A tour of Asmat Jaffer’s store Asmani.

Rayan Khan August 21, 2011

ISLAMABAD: Unlike the deliberately ostentatious displays and overpriced merchandise at multi-brand stores in the federal capital, the recently launched Asmani goes against the grain by actually offering an array of quality trappings and accessories that won’t burn through your wallet.

“I stock designers that fit with my ethos,” says Asmani CEO Asmat Jaffer, “meaning quality, fashionable clothes at affordable prices.” The Express Tribune met up with Jaffer at Asmani’s sartorial confines.  Prior to Asmani’s launch, Jaffer sold pure English sterling silver products, which are still on display at the store and include a plethora of cufflinks, bowls, frames and silverware. Asmani grew from this, quite naturally, and was launched on May 25. “It sort of just happened,” comments Jaffer and proceeds to explain that she envisioned a place that could accommodate up-and-coming as well as established designers that lacked outlet spaces in the city.

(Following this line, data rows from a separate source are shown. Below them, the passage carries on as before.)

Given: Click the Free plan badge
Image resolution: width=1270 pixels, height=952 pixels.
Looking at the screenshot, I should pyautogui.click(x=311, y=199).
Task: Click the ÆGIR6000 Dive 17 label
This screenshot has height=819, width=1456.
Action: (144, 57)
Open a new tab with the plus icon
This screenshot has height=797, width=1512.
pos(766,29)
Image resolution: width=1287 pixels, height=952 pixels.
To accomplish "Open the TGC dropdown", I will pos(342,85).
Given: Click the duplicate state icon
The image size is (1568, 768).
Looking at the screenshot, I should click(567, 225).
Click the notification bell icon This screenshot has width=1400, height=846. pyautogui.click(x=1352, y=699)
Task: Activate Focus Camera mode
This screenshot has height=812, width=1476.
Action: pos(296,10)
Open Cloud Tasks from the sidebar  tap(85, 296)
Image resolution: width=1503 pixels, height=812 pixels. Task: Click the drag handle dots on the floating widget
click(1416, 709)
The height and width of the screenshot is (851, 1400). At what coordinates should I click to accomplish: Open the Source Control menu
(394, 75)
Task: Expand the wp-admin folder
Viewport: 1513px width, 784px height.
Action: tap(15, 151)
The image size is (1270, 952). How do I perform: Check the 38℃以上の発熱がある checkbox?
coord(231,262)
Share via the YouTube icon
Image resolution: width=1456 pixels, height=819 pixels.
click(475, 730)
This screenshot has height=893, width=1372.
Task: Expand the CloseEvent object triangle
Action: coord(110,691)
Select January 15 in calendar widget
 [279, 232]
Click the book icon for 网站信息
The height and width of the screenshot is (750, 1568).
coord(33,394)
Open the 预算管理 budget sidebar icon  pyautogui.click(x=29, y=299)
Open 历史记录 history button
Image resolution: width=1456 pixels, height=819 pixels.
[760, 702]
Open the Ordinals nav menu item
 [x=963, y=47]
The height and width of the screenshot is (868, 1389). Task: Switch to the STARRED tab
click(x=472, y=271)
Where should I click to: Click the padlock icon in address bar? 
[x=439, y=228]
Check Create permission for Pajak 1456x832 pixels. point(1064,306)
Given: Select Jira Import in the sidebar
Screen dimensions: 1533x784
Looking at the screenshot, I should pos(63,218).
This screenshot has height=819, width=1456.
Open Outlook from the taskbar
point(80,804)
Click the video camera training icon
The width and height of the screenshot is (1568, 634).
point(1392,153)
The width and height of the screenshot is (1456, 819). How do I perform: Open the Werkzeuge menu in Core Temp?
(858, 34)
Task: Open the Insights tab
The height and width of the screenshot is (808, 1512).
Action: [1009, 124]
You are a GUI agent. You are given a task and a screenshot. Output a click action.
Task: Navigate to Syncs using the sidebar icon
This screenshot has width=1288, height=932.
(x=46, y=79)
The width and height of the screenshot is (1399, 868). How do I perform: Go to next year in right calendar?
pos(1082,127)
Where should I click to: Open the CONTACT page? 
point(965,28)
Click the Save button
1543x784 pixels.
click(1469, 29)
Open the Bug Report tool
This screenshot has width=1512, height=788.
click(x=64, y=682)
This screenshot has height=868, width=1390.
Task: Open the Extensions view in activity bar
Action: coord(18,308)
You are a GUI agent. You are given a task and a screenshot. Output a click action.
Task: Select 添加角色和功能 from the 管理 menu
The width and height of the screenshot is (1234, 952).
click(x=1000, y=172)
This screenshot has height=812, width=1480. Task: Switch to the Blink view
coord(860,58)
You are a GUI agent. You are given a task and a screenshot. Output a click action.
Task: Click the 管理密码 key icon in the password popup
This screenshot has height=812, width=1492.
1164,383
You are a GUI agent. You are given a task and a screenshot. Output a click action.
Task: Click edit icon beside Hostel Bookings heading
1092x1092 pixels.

At the moment it’s all about womenswear and accessories, although Jaffer plans on expanding to menswear soon. She is quick to point out a designer, Sania Maskatiya, whose elegant cuts and tasteful embellishments make this designer a strong contender in today’s fashion scene. “Sadaf Malaterre’s crushed cottons and western tops [Rs5,000 and up] are also a popular buy here,” says Jaffer, busy gesturing and selecting pieces. Umbreen & Sharmeen (Karachi) make the list as well, displaying a sundry range of beadwork with traditional and western twists — remarkably priced at Rs1,500 and upwards. The House of Kamiar Rokni’s new diffusion line, Tia, also stocks at Asmani, pulling in merchandise that’s both fashion and body conscious. Jaffer explains, “What I really like about Rokni’s line, Tia and designer Sania Maskatiya is that they do clothes in all sizes, from extra small to extra large.” Jaffer elucidates that a lot of local designers stick to medium or petite sizes, without any consideration for customers with varying body types.

In terms of accessories offered, Krizmah bags dominate with their unique prints and socially conscious approach. Crafted by Chitrali women, each bag seeks to incorporate the region’s rich folkloric heritage and culture into the designs. “Each piece is completely hand-stitched by a single artist, echoing her hopes, aspirations and proud heritage,” reads the insert within the ‘Hashim Bigim’ (the disappointed princess) bag — with its brightly coloured motifs inspired by the princess’ romantic quest, this is no ordinary buy.

The next step for Jaffer is opening up a coffee bar in a sepulchral yet cosy corner of the store — including a smattering of baked treats, teas and coffees. The bar will undoubtedly open to much fanfare as customers always enjoy brief and in-house respites from shopping excursions. A strong start and a promising future ahead for Asmani; the sky’s the limit!

Published in The Express Tribune, August 22nd,  2011.